Print each line of these items again, character for character.

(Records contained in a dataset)
+-------+

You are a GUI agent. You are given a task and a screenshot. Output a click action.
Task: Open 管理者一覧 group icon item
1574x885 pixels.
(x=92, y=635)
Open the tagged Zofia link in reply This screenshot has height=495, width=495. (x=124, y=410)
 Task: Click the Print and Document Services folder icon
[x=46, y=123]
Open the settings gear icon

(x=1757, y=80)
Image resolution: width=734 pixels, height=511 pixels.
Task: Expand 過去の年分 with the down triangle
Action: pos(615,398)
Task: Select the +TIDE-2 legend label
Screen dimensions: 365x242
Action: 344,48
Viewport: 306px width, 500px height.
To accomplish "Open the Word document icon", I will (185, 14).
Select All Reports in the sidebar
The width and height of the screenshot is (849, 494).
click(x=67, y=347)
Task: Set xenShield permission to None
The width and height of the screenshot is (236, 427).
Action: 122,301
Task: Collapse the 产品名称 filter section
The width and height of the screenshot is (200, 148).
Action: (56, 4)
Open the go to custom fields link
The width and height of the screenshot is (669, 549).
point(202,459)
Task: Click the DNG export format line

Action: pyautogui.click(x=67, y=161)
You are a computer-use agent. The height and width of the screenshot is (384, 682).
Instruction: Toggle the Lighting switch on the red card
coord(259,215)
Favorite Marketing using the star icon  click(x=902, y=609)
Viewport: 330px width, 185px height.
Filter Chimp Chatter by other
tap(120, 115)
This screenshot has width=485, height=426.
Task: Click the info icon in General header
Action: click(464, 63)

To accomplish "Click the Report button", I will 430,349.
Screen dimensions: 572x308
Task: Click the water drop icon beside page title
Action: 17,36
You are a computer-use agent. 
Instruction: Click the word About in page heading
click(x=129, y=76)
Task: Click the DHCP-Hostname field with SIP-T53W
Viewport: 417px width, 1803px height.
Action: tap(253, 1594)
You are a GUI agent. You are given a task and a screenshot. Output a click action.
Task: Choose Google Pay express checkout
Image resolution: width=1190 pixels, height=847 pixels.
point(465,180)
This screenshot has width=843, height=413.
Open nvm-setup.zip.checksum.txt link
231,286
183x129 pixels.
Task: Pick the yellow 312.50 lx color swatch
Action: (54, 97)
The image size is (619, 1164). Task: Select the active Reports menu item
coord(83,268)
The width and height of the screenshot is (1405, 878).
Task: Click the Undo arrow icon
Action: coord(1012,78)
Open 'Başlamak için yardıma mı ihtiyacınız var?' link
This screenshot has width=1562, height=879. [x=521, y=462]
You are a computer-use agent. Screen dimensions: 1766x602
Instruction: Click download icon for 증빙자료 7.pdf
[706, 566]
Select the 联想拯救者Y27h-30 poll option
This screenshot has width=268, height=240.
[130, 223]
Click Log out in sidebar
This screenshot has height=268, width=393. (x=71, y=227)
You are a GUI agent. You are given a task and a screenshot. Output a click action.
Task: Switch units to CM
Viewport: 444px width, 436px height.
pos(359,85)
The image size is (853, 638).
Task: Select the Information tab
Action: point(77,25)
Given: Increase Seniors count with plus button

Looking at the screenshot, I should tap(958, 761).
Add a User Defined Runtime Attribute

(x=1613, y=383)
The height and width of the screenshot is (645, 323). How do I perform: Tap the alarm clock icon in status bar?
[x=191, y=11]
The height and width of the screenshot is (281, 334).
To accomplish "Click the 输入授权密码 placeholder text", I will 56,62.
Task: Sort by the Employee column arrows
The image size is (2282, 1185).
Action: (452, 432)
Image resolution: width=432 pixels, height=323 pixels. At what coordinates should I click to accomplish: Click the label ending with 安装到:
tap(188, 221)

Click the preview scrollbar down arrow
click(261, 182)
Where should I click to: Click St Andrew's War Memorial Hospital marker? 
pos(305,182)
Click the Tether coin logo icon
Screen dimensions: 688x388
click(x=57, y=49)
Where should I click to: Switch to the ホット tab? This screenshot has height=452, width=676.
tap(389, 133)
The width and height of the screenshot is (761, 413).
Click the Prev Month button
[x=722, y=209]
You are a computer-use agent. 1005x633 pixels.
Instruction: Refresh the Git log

+-------+

TASK RESPONSE —
You are a GUI agent. You are given a task and a screenshot. Output a click action.
Task: Open 管理者一覧 group icon item
1574x885 pixels.
(x=92, y=635)
Open the tagged Zofia link in reply This screenshot has height=495, width=495. (x=124, y=410)
 Task: Click the Print and Document Services folder icon
[x=46, y=123]
Open the settings gear icon

(x=1757, y=80)
Image resolution: width=734 pixels, height=511 pixels.
Task: Expand 過去の年分 with the down triangle
Action: pos(615,398)
Task: Select the +TIDE-2 legend label
Screen dimensions: 365x242
Action: 344,48
Viewport: 306px width, 500px height.
To accomplish "Open the Word document icon", I will (185, 14).
Select All Reports in the sidebar
The width and height of the screenshot is (849, 494).
click(x=67, y=347)
Task: Set xenShield permission to None
The width and height of the screenshot is (236, 427).
Action: 122,301
Task: Collapse the 产品名称 filter section
The width and height of the screenshot is (200, 148).
Action: (56, 4)
Open the go to custom fields link
The width and height of the screenshot is (669, 549).
point(202,459)
Task: Click the DNG export format line

Action: pyautogui.click(x=67, y=161)
You are a computer-use agent. The height and width of the screenshot is (384, 682).
Instruction: Toggle the Lighting switch on the red card
coord(259,215)
Favorite Marketing using the star icon  click(x=902, y=609)
Viewport: 330px width, 185px height.
Filter Chimp Chatter by other
tap(120, 115)
This screenshot has width=485, height=426.
Task: Click the info icon in General header
Action: click(464, 63)

To accomplish "Click the Report button", I will 430,349.
Screen dimensions: 572x308
Task: Click the water drop icon beside page title
Action: 17,36
You are a computer-use agent. 
Instruction: Click the word About in page heading
click(x=129, y=76)
Task: Click the DHCP-Hostname field with SIP-T53W
Viewport: 417px width, 1803px height.
Action: tap(253, 1594)
You are a GUI agent. You are given a task and a screenshot. Output a click action.
Task: Choose Google Pay express checkout
Image resolution: width=1190 pixels, height=847 pixels.
point(465,180)
This screenshot has width=843, height=413.
Open nvm-setup.zip.checksum.txt link
231,286
183x129 pixels.
Task: Pick the yellow 312.50 lx color swatch
Action: (54, 97)
The image size is (619, 1164). Task: Select the active Reports menu item
coord(83,268)
The width and height of the screenshot is (1405, 878).
Task: Click the Undo arrow icon
Action: coord(1012,78)
Open 'Başlamak için yardıma mı ihtiyacınız var?' link
This screenshot has width=1562, height=879. [x=521, y=462]
You are a computer-use agent. Screen dimensions: 1766x602
Instruction: Click download icon for 증빙자료 7.pdf
[706, 566]
Select the 联想拯救者Y27h-30 poll option
This screenshot has width=268, height=240.
[130, 223]
Click Log out in sidebar
This screenshot has height=268, width=393. (x=71, y=227)
You are a GUI agent. You are given a task and a screenshot. Output a click action.
Task: Switch units to CM
Viewport: 444px width, 436px height.
pos(359,85)
The image size is (853, 638).
Task: Select the Information tab
Action: point(77,25)
Given: Increase Seniors count with plus button

Looking at the screenshot, I should tap(958, 761).
Add a User Defined Runtime Attribute

(x=1613, y=383)
The height and width of the screenshot is (645, 323). How do I perform: Tap the alarm clock icon in status bar?
[x=191, y=11]
The height and width of the screenshot is (281, 334).
To accomplish "Click the 输入授权密码 placeholder text", I will 56,62.
Task: Sort by the Employee column arrows
The image size is (2282, 1185).
Action: (452, 432)
Image resolution: width=432 pixels, height=323 pixels. At what coordinates should I click to accomplish: Click the label ending with 安装到:
tap(188, 221)

Click the preview scrollbar down arrow
click(261, 182)
Where should I click to: Click St Andrew's War Memorial Hospital marker? 
pos(305,182)
Click the Tether coin logo icon
Screen dimensions: 688x388
click(x=57, y=49)
Where should I click to: Switch to the ホット tab? This screenshot has height=452, width=676.
tap(389, 133)
The width and height of the screenshot is (761, 413).
Click the Prev Month button
[x=722, y=209]
You are a computer-use agent. 1005x633 pixels.
Instruction: Refresh the Git log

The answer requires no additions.